• Work instructions: Resume the review of the M Ensemble production of "The Piano Lesson," picking up right after its final sentence.

NORTH MIAMI -- What does someone do with an old piano he or she never uses, all the while it's sitting there collecting dust?
If the person in question is living during the Great Depression and is lucky enough that an eager buyer has come with money, the answer seems obvious: Get your hands on the dough any legal way you can during an extremely poor economic time.
But the instrument in August Wilson's 1990 Pulitzer Prize-winning play "The Piano Lesson" is hardly just another piano and the lesson the play imparts has nothing to do with learning keys, chords and songs. It's a lesson about legacy, what it means to different people and, in Wilson's words, "What you do with your legacy and how do you best put it to use."
"The Piano Lesson," is on stage through Sunday in a sometimes powerful but uneven production by The M Ensemble Company Inc., Florida's "oldest surviving Black Theatre group," according to its website.
More than once during the reviewed production, lights flickered on and off, as though there were a problem with the power. That wouldn't be a good thing in just about any production of any play. But if it wasn't by design and a power problem existed, it actually worked to the play's and production's advantage. Ghosts haunt this Wilson tale about a brother and sister living in 1936 Pittsburgh and fighting over how best to use a piece of their family's history -- a 137-year-old, upright piano, carved with images of the siblings' African ancestors and made by their enslaved grandfather.
To the sister, Berniece, it's a sentimental piece to preserve the family's past.
To her brother, Boy Willie, it's a piece that holds the ticket for his future happiness. He's dead set on buying land his ancestors worked on as slaves. He sees the chance to sell the piano as an opportunity to make his mark on the world...to stand up tall and proud to white folks and show them he's every bit their equal-- and therefore is no less entitled to make the most of his life. By owning the land his ancestors once slaved on, Boy Willie is, in essence, showing them they didn't win.
At the play's very beginning, by barging into his sister's home and announcing his plans, Boy Willie sets up the central conflict: using one's legacy for sentimental purposes vs practical purposes. Put another way, Wilson pits keeping the past alive against progress and moving forward.
"The Piano Lesson" is part of a collection of Wilson's work called the "Pittsburgh Cycle," or "Century Cycle," a series of 10 plays examining the African American experience through each decade of the 20th century, starting with "Gem of the Ocean," set during 1904 and ending with "Radio Golf," set in the 1990s, coming full circle.
Some of the plays contain more ritualistic elements and the presence of ghosts than others. "The Piano Lesson" mixes realism with the a ghost story involving the siblings' ancestors without creating a jumble. What's not missing is Wilson's lyricism with which he sensitively, with a keen ear for dialect and dialogue, depicts the struggles and hopes of African Americans, making the Pittsburgh Cycle one of the theater's greatest accomplishments.

• Item position entries:
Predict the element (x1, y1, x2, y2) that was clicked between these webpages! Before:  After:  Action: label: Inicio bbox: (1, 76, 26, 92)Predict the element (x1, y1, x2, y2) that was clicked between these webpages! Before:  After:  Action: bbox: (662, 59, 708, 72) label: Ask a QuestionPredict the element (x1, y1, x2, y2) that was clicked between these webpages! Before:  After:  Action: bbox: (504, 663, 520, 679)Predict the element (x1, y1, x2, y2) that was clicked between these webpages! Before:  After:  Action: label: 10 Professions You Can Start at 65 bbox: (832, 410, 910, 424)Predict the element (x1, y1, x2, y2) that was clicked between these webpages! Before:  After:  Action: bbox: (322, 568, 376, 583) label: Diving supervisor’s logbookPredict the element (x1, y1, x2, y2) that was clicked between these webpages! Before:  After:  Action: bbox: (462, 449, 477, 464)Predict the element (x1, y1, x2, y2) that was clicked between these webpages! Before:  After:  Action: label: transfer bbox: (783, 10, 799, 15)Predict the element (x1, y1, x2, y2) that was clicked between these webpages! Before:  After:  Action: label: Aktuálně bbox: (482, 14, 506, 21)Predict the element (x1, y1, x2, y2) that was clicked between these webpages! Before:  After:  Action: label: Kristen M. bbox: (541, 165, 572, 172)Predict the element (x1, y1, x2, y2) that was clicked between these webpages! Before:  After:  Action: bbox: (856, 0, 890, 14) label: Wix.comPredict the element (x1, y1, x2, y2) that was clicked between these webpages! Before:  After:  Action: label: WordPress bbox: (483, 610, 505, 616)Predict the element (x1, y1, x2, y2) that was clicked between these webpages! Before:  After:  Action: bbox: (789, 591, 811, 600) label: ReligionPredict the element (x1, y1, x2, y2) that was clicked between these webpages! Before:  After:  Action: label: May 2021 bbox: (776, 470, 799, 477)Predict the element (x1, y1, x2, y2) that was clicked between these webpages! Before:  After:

• Exercise answer:
The play might be set in 1936, and its relevance to the period is undeniable (see the above about the need to acquire money when given the rare chance, especially during the Great Depression and for African American communities suffering severely from economic problems after migrating north). But Wilson could've set "The Piano Lesson" during any era; people of all races and ethnicities have always grappled with the issue of how best to use heirlooms left behind by loved ones.
There's also a moment in the play that, while minor, reminded me of the tensions, worries and concerns facing African Americans today.
That moment in the play comes when Berniece sends her young daughter, Maretha (a composed, thoroughly in-character Danielle-Rae Lockhart) outside to buy something. Somehow, I couldn't help but think about King Carter, the local 6-year-old boy killed recently in the Miami area by a stray bullet on his way to buy candy. Amid the central conflict, you might find yourself praying that little Maretha will return home safely.
The production has its strong points, particularly the palpable tension between Berniece and Boy Willie.
The performances aren't uniformly strong.
Ethan Henry's Boy Willie is a man with fierce, dogged determination, shaking his fists with conviction as he talks about what the land will mean to his life and pounding his chest to reinforce his strong will to succeed.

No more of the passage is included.